Die Architektur besteht aus zwei Hauptkomponenten: Wortaufmerksamkeit and Satzaufmerksamkeit. In the first stage, the model processes words in sentences, applying an dem Aufmerksamkeitsmechanismus that weighs the importance of each word relative to the sentence context. This enables the model to focus on significant words while generating sentence representations.
Als Nächstes diese Sätze embeddings are fed into a second attention mechanism that evaluates the importance of each sentence within the document. This hierarchical approach allows the model to effectively summarize the content, capturing critical information while discarding less relevant details.

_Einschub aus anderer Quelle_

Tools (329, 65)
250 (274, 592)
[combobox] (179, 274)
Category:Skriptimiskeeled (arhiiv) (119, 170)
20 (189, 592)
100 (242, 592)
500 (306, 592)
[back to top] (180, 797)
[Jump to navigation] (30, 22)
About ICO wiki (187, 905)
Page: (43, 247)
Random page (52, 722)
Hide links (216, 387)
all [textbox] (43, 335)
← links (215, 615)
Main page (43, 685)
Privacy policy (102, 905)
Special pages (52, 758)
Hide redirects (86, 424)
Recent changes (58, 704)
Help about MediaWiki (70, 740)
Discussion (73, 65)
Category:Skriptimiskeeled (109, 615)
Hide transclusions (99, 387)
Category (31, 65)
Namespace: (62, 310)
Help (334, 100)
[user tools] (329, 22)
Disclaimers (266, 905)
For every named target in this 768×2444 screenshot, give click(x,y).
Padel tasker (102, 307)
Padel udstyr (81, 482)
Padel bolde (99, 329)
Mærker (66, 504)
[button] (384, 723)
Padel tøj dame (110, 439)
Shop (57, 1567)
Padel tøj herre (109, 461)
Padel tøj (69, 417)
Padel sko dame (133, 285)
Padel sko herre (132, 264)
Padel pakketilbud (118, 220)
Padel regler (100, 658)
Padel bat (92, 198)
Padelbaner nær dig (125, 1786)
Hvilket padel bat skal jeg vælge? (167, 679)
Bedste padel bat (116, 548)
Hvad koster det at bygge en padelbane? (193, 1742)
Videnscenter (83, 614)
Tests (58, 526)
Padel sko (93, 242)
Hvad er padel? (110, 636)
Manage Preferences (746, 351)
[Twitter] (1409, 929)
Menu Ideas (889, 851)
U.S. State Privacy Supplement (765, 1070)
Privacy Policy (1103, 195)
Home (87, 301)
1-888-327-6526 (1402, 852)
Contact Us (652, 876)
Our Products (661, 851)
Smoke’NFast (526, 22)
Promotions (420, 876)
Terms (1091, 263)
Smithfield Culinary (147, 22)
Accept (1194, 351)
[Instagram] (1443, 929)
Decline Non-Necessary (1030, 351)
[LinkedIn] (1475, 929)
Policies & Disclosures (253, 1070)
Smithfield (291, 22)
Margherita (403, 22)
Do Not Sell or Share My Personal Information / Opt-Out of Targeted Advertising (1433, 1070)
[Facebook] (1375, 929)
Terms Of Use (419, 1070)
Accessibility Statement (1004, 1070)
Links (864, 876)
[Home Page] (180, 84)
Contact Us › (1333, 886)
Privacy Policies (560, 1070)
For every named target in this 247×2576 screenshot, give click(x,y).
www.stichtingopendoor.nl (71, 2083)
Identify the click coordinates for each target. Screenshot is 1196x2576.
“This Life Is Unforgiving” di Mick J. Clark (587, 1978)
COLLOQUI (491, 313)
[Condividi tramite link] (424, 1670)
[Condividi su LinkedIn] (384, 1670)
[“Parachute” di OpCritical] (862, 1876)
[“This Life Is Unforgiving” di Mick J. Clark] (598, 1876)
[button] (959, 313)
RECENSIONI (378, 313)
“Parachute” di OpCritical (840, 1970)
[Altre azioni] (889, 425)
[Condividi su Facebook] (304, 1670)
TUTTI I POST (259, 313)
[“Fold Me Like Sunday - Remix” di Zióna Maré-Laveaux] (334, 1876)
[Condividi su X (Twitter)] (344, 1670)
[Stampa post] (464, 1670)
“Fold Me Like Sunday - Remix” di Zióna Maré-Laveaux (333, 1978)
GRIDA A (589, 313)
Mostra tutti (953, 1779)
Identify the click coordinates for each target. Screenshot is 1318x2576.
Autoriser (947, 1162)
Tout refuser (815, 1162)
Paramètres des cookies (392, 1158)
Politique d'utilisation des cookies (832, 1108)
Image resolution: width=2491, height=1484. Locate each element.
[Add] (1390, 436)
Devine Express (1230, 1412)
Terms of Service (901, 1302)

HAN ist besonders vorteilhaft bei Aufgaben wie Sentiment-Analyse, Dokumentenklassifikation, and summarization, as it efficiently handles the complexities of language by modeling the hierarchical nature of text. The inclusion of attention mechanisms enhances interpretability, allowing users to understand which words and sentences influenced the model’s predictions.
Zusammenfassend bieten hierarchische Aufmerksamkeitsnetzwerke einen robusten Rahmen für die Verarbeitung von Textdaten und verbessern die Leistung bei verschiedenen NLP-Aufgaben durch die Nutzung der Struktur der Sprache.